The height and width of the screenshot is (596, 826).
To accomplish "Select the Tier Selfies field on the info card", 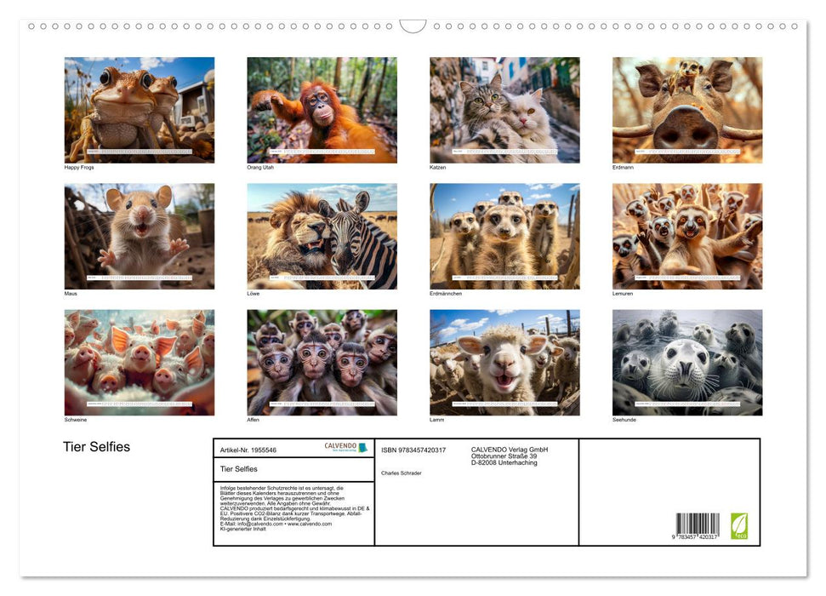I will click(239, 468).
★ ★ ★
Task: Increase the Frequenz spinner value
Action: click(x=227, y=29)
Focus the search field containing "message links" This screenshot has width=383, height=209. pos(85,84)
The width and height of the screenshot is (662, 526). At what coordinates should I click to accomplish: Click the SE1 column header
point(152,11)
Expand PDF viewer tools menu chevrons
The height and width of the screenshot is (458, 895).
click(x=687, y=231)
★ ★ ★
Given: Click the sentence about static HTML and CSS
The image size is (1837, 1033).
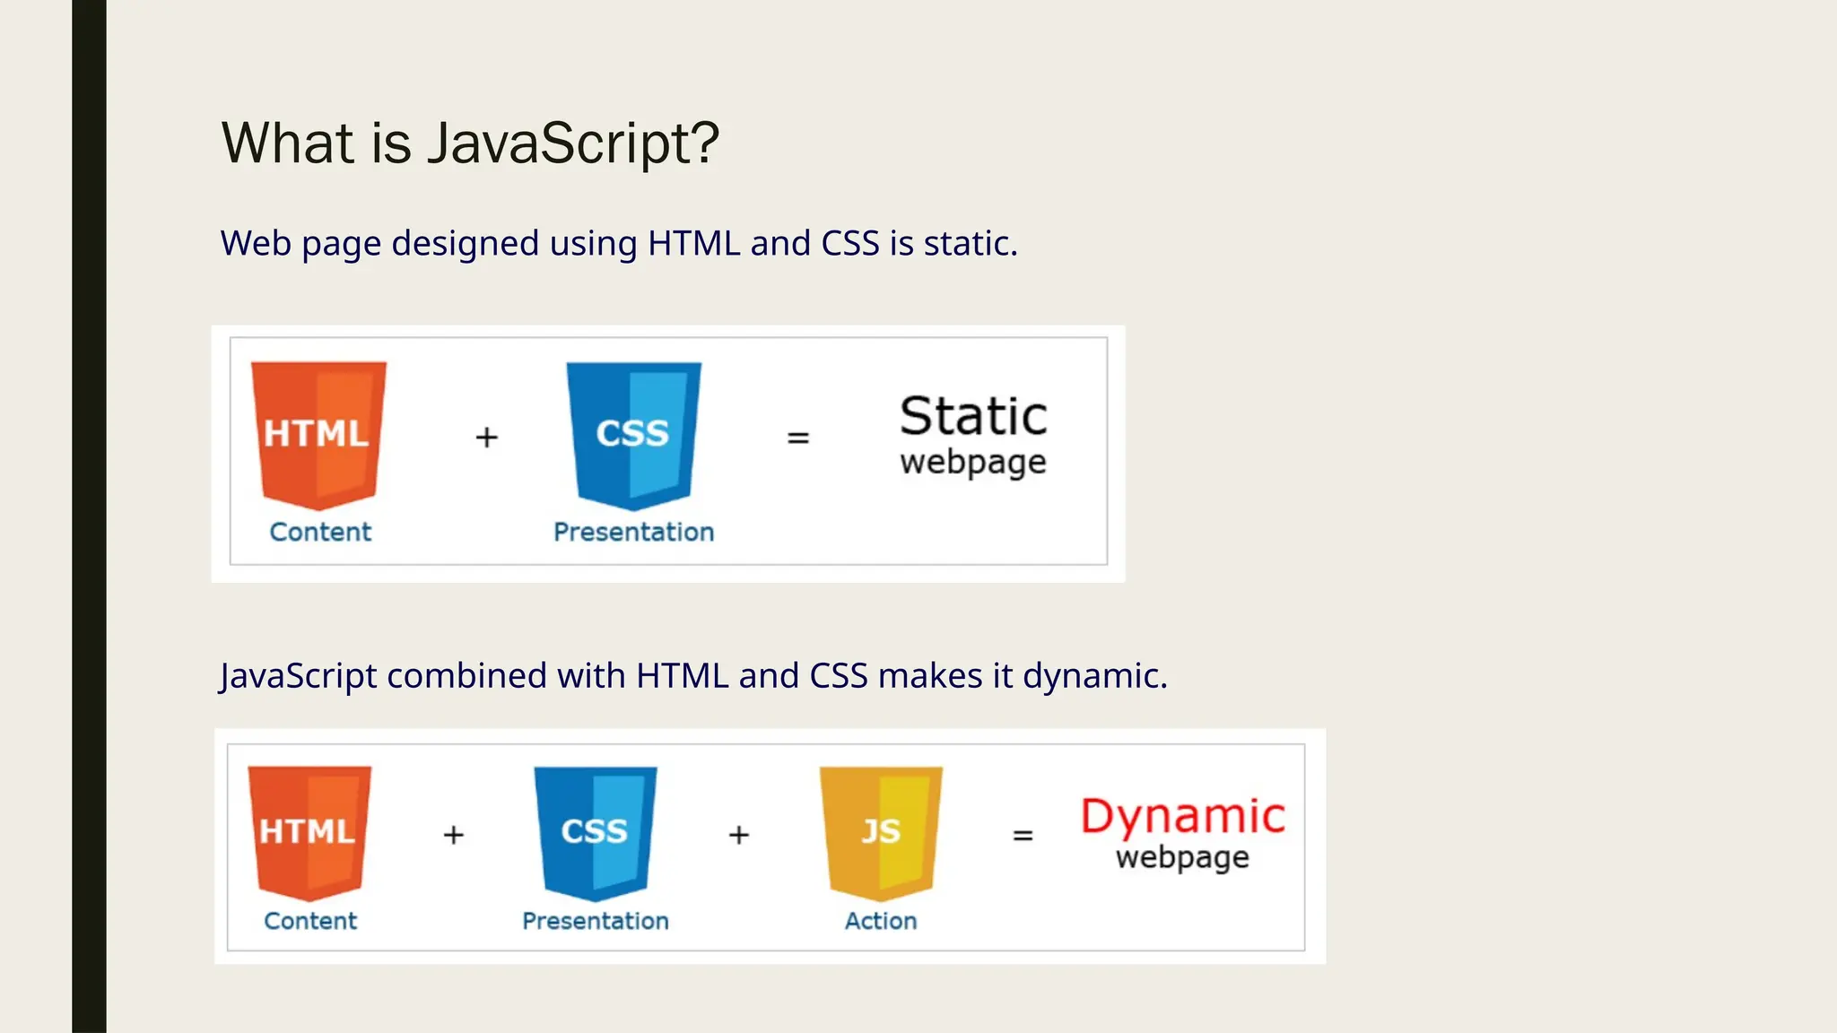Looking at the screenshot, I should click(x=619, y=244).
★ ★ ★
| Short task |
Rewrite the part that opens with the line containing "The width and" and closes with the line containing "click(x=687, y=231)", putting "column label" in place of "column header" and keeping everything else unchanged. Give only those lines.

| Solution to the problem |
The width and height of the screenshot is (662, 526). At what coordinates should I click to accomplish: Click the SE1 column label
point(152,11)
Expand PDF viewer tools menu chevrons
The height and width of the screenshot is (458, 895).
click(x=687, y=231)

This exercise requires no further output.